En principe, il est interdit au titulaire d’un bail commercial de sous-louer les locaux dans lesquels il exerce son activité.
La sous-location est toutefois possible à la double condition que le bailleur :
- ait donné son autorisation au préalable ;
- ait été appelé à concourir à l’acte de sous-location.
Si ces conditions ne sont pas réunies, la sous-location est irrégulière, le bailleur pouvant alors résilier le bail ou refuser le renouvellement de celui-ci sans avoir à verser d’indemnité d’éviction au locataire.
Précision :
l’autorisation du bailleur à la sous-location peut être donnée par le biais d’une clause insérée dans le bail ou ponctuellement en cours de bail.
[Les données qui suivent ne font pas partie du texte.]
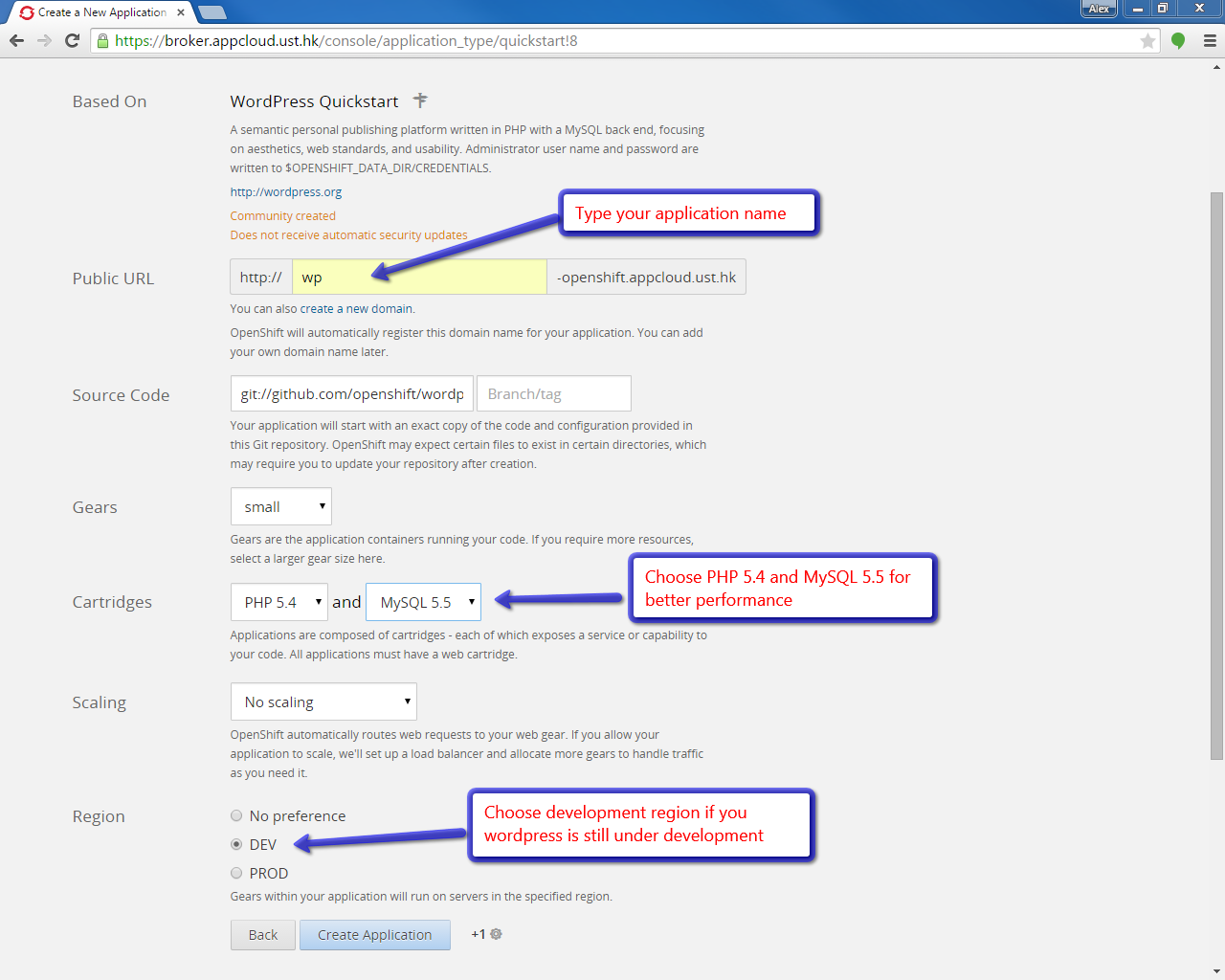Viewport: 1225px width, 980px height.
Task: Expand the MySQL 5.5 cartridge dropdown
Action: tap(423, 602)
Quant au concours à l’acte, il signifie que le bailleur doit être invité à participer à la conclusion de l’acte de sous-location. En pratique, le locataire doit l’informer de son intention de sous-louer par acte d’huissier de justice ou par lettre recommandée avec demande d’avis de réception. Et dans les quinze jours suivants, le bailleur doit faire savoir au locataire s’il entend ou non concourir à l’acte. En cas de refus ou d’absence de réponse, le locataire peut néanmoins consentir la sous-location dès lors que celle-ci a été préalablement autorisée par le bailleur.
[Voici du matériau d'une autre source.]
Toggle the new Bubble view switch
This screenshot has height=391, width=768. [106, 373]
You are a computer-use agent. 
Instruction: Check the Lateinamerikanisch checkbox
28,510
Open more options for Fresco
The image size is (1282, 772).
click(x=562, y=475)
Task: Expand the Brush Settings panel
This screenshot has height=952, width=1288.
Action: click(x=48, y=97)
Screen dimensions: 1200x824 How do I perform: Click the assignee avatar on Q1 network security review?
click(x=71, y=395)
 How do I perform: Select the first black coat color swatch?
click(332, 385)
Et attention, ces conditions doivent être remplies, non seulement lors de la conclusion initiale de la sous-location, mais également au moment de ses éventuels renouvellements. Autrement dit, le bailleur doit, d’une part, avoir autorisé la sous-location, et d’autre part, avoir été appelé à concourir à l’acte de renouvellement ou tout au moins avoir tacitement agréé le renouvellement de la sous-location par un acte clair et non-équivoque. À défaut, la sous-location renouvelée est irrégulière. Conséquence : le sous-locataire devient alors un occupant sans droit ni titre qui ne peut plus se prévaloir de la réglementation des baux commerciaux et perd le droit de demander directement au bailleur le renouvellement de sa location lorsque le bail principal est expiré.